“More like blood,” I said. The hard part of setting this up hadn’t been figuring out a way to track Anne: it had been figuring out a way to track Anne that would stick. The standard trick of planting a subcutaneous tracer was hopeless; the simplest magical scans pick up that kind of thing. Tracking spells are better, but they’re easy to block with wards. But wards aren’t foolproof either. If you have a piece of someone’s body to set up a sympathetic link, you can put together a tracking spell with enough power to punch through most things. Hair or nail clippings are decent; saliva is better; blood is best of all. But it has to be fresh.
Luna and Variam fell silent as I closed my eyes and concentrated, channelling into the focus. My heart was in my mouth: if this didn’t work, it would be very bad. For a moment, as I scanned the futures, I could see nothing but myself standing there; then my heart leapt as I saw movement. An instant later, I could feel it: a mental direction. It was fuzzy, as though the signal was struggling to get through, but it was there.
I snapped back to the present and pulled a map from where it had been folded in the box. “Got something?” Variam asked.

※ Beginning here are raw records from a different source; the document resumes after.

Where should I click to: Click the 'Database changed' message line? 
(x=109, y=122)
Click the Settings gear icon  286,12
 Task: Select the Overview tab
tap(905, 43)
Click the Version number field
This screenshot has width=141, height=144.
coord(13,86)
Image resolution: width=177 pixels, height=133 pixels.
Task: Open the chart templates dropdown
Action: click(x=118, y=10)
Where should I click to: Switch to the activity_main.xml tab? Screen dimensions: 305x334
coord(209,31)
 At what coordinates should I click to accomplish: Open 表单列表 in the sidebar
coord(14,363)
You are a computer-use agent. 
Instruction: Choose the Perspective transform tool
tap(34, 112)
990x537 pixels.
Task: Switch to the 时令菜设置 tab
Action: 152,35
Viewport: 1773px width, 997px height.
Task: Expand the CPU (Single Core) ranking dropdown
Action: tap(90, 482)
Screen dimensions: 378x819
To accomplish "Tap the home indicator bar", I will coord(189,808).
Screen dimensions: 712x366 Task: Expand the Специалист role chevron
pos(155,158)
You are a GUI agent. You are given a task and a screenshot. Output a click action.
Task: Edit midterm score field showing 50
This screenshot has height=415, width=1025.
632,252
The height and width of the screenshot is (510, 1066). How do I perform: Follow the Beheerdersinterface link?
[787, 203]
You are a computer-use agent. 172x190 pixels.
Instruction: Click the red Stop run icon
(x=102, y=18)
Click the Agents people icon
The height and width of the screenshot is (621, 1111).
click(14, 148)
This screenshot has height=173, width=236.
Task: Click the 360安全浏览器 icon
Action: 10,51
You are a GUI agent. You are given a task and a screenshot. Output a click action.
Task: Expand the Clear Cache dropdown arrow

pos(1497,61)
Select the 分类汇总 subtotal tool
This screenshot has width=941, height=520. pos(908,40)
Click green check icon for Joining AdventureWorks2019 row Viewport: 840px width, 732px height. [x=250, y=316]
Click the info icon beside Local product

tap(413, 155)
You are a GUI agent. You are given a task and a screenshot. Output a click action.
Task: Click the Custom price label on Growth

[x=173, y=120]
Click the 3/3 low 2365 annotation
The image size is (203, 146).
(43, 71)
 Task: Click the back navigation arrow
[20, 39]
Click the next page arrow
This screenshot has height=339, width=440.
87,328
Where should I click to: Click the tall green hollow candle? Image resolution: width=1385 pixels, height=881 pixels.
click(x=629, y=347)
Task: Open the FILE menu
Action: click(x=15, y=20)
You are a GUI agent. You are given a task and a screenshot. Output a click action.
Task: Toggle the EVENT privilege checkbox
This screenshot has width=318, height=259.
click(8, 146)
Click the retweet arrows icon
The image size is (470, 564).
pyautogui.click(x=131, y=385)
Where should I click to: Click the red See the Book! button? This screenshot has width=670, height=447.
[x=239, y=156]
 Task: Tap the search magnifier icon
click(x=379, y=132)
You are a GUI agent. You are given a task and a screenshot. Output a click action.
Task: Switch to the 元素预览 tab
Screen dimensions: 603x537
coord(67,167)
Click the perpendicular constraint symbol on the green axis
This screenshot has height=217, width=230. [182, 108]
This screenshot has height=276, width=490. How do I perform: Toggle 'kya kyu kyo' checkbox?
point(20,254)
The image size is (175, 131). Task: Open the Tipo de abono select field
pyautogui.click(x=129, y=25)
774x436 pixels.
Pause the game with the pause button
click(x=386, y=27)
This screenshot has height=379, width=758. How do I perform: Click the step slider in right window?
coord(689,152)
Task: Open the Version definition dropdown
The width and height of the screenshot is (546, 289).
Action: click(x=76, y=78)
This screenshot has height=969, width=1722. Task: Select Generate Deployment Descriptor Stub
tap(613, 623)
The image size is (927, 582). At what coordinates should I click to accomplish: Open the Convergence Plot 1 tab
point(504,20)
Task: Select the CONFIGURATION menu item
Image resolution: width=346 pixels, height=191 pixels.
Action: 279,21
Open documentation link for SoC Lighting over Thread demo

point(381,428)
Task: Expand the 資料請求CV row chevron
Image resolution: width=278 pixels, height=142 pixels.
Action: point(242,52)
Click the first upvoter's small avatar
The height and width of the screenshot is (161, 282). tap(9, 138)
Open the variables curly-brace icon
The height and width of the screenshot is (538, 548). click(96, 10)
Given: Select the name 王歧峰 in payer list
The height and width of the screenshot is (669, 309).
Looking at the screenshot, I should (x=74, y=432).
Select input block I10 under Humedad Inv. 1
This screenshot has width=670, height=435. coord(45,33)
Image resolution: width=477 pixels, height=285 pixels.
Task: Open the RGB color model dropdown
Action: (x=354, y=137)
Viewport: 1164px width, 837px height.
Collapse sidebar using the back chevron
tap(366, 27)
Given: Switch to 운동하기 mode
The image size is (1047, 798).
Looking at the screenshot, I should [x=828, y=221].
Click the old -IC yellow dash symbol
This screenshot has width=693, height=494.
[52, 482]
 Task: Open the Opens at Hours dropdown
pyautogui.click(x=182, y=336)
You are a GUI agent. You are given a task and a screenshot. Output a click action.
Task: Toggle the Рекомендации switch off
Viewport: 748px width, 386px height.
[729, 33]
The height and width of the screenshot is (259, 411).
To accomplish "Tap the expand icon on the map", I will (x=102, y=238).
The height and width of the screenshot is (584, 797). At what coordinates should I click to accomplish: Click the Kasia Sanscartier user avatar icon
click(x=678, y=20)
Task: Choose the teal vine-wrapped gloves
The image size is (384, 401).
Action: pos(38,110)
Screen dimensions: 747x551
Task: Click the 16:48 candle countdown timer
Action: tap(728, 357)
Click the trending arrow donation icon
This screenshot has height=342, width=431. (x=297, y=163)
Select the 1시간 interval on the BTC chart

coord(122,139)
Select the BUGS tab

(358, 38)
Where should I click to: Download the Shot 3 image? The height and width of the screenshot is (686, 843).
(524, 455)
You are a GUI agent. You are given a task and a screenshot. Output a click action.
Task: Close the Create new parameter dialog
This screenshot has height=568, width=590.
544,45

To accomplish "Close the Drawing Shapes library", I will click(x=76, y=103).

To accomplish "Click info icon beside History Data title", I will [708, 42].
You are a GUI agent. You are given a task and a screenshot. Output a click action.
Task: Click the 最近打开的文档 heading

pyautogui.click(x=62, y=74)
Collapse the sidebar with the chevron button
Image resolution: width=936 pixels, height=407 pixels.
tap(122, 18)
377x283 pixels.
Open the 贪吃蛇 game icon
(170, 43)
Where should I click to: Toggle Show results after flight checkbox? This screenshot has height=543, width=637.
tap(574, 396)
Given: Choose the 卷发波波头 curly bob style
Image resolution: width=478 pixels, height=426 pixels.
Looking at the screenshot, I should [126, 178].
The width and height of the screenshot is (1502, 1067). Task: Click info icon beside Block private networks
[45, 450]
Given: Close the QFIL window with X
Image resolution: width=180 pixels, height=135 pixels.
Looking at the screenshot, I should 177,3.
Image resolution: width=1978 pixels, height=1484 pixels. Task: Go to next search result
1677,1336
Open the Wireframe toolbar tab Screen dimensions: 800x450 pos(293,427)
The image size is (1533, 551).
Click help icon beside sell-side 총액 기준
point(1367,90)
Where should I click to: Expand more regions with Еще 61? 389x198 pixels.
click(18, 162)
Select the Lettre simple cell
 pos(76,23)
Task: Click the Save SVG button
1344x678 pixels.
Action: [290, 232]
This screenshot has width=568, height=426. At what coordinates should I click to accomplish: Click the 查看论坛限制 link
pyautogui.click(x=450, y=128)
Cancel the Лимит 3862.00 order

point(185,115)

“Yeah.” I dug around until I found a ruler and a pencil, pulled out the compass on my phone, checked again with the rod, then drew a line on the map. It ran a little south of northeast. “Okay,” I said. “Vari, gate us to . . .” I traced the pencil right and made a wide circle below the line. “There. Anywhere between Barking and Greenwich.” From there we could get another reference point to triangulate. If we were lucky, that would be enough.
Variam nodded and we gated out.
| | | | | | | | |
We were lucky. The mages who’d taken Anne could have gated her to Scotland, or Sweden, or Australia, or anywhere else in the world where they had a roof and enough time to ward up a safe house. They could even have taken her to a shadow realm, and any of those things would have made it far more difficult for the tracer to work. But they were Light mages, and like so many other Light mages, they didn’t want to get too far away from the Council’s centre of power. They couldn’t take her to the War Rooms or to Keeper HQ, and so instead they’d taken her here, to a small, nondescript end-of-terrace house in Walthamstow, with few windows and high walls.
“No,” I said over the phone. Variam, Luna, and I were on the other side of a set of railings and a small car park, using a block of flats to shield us from the house. “It’s E17, not N17. House number one.”
“All right,” Sonder said. In the background I could hear the clicking of keys. “One sec.”
“You think they’ve got cameras?” Luna asked quietly.
“They’re bloody idiots if they don’t,” Variam said. Evening was turning to night, and the autumn sky was fading to black.
“Alex?” Sonder said. “I’ve got it. It’s Council owned, but the records show it as mothballed. It should be empty.”
“It’s not,” I said. The curtains on the windows were thick, and only a faint glow of light showed from behind them, but the tracer focus was pointing straight there.
“It could be squatters . . .”
“And they’re having Anne inside for a cup of tea?”
I heard Sonder sigh. “Okay, it’s not squatters. What do you want to do?”
“What do you think I’m going to do?”
“You don’t have any authorisation . . .”
“I’m a Keeper, blah blah, emergency situation, necessary use of force,” I said. “But honestly, I really don’t give a fuck. Acting now, rationalising later.”
“All right,” Sonder said. “But Alex? None of the Keepers I’ve talked to seem to have any idea what’s going on. Be careful.”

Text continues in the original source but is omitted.